[Records drawn from a dataset]
+ + + + +

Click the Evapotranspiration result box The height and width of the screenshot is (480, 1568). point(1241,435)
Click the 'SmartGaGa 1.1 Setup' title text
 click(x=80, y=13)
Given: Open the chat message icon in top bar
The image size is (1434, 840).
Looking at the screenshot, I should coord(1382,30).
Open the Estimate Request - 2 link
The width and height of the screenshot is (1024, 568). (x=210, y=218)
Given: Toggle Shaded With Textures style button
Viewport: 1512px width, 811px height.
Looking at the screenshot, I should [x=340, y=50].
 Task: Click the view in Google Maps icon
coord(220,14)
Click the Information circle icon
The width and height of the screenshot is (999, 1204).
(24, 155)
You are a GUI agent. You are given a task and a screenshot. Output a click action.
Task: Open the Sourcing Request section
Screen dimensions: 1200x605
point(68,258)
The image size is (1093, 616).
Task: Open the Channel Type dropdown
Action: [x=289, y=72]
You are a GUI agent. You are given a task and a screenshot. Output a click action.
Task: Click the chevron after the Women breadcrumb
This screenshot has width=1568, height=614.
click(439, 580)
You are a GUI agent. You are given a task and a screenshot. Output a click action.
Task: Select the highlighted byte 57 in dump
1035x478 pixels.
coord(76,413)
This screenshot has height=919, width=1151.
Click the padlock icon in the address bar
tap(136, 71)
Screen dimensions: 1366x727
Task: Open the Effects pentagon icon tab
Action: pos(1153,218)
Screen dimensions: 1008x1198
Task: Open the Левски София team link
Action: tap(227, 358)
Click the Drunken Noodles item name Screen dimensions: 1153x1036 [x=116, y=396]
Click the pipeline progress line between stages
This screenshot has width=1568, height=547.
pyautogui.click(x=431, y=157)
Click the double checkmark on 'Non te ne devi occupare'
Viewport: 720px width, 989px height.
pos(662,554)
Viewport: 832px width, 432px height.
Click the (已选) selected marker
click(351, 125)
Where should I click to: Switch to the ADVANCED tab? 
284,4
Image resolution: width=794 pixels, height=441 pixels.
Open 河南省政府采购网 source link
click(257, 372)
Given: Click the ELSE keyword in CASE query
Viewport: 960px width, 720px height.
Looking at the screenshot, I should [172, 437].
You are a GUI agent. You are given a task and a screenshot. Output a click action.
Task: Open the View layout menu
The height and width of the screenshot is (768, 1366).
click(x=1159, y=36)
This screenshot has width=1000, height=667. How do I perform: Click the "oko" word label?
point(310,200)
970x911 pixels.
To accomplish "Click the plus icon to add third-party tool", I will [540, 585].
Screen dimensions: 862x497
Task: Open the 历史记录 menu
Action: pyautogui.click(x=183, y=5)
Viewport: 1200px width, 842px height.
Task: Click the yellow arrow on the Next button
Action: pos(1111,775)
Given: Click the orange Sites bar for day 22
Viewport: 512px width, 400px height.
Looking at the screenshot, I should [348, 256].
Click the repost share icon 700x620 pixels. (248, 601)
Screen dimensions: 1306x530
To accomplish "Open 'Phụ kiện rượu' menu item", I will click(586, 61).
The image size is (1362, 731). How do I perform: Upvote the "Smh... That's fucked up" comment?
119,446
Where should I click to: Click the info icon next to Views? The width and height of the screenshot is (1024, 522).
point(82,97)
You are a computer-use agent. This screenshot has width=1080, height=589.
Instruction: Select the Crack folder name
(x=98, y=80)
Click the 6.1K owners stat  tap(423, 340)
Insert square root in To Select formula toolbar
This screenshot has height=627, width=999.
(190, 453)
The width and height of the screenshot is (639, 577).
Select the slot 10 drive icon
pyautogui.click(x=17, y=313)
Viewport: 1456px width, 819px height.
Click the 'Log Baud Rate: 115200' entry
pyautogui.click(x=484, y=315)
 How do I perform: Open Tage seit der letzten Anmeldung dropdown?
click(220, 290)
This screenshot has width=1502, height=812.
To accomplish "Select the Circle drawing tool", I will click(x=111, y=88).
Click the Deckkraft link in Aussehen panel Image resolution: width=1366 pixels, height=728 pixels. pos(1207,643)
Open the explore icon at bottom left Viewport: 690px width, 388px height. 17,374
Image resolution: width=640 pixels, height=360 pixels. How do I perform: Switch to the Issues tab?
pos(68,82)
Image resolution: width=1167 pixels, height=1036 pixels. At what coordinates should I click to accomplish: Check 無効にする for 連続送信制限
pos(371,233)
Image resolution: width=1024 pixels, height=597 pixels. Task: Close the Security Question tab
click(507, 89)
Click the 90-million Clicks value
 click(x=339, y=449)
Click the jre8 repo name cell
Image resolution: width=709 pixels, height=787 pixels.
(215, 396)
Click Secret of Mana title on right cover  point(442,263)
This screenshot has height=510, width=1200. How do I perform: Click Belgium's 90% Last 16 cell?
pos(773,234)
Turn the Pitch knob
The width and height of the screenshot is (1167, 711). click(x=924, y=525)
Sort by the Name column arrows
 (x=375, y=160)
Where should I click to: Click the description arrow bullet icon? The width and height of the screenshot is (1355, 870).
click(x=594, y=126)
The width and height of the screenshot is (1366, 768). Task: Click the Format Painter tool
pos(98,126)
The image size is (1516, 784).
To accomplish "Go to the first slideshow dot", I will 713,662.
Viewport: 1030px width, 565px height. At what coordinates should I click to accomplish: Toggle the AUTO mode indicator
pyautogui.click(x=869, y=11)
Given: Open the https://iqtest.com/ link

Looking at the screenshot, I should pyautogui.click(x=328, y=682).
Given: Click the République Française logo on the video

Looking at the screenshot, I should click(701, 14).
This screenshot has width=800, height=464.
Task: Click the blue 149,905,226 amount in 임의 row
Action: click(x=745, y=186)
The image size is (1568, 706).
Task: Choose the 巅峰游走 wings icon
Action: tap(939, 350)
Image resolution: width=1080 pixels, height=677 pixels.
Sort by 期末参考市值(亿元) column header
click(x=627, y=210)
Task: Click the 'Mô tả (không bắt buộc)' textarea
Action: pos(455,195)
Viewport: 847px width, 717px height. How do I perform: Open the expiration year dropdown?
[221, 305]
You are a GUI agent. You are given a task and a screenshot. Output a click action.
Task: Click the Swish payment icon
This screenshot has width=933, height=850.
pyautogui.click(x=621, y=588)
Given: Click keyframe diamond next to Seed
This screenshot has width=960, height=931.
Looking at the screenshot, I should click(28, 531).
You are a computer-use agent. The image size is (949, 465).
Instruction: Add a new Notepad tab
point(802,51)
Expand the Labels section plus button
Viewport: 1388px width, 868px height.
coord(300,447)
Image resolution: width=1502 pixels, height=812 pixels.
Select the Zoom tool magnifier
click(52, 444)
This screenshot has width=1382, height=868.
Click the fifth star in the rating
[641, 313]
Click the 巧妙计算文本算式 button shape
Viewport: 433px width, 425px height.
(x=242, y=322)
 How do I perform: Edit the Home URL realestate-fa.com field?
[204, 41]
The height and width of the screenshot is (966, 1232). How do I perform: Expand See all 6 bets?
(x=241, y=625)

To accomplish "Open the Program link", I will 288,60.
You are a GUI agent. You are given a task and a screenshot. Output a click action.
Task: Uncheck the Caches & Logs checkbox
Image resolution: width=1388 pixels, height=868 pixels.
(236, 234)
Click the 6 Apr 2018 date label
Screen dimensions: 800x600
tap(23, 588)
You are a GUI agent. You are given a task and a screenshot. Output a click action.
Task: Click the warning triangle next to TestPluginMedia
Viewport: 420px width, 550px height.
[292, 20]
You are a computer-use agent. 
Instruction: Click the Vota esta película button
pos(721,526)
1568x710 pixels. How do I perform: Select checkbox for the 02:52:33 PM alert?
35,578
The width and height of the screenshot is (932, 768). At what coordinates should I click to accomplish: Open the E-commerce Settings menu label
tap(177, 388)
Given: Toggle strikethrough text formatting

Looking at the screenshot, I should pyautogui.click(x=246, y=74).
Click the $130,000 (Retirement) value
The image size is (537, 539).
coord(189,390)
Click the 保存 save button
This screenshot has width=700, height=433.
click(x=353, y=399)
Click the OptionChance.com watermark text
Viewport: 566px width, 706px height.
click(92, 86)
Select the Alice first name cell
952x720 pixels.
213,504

+ + + + +

● **TASK BRIEF**
Look above for the line holding "Click the Drunken" and the line holding "970x911 pixels.", then output exactly those two lines and every line between them, nothing more.

● **FINISHED EXERCISE**
Click the Drunken Noodles item name Screen dimensions: 1153x1036 [x=116, y=396]
Click the pipeline progress line between stages
This screenshot has width=1568, height=547.
pyautogui.click(x=431, y=157)
Click the double checkmark on 'Non te ne devi occupare'
Viewport: 720px width, 989px height.
pos(662,554)
Viewport: 832px width, 432px height.
Click the (已选) selected marker
click(351, 125)
Where should I click to: Switch to the ADVANCED tab? 
284,4
Image resolution: width=794 pixels, height=441 pixels.
Open 河南省政府采购网 source link
click(257, 372)
Given: Click the ELSE keyword in CASE query
Viewport: 960px width, 720px height.
Looking at the screenshot, I should [172, 437].
You are a GUI agent. You are given a task and a screenshot. Output a click action.
Task: Open the View layout menu
The height and width of the screenshot is (768, 1366).
click(x=1159, y=36)
This screenshot has width=1000, height=667. How do I perform: Click the "oko" word label?
point(310,200)
970x911 pixels.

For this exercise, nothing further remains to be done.